**Required work**
Copy out the rows word for word, starting at the line that contains "Where should I" and continuing up to and including the final line of the rows.
-- start of Exercise data --
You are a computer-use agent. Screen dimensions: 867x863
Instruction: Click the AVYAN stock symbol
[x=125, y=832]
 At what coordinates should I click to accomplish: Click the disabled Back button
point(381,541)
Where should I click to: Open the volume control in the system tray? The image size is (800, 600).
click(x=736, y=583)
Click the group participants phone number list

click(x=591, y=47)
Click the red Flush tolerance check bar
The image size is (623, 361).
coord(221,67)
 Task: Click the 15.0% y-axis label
-- end of Exercise data --
**Answer to this problem**
Where should I click to: Open the volume control in the system tray? The image size is (800, 600).
click(x=736, y=583)
Click the group participants phone number list

click(x=591, y=47)
Click the red Flush tolerance check bar
The image size is (623, 361).
coord(221,67)
 Task: Click the 15.0% y-axis label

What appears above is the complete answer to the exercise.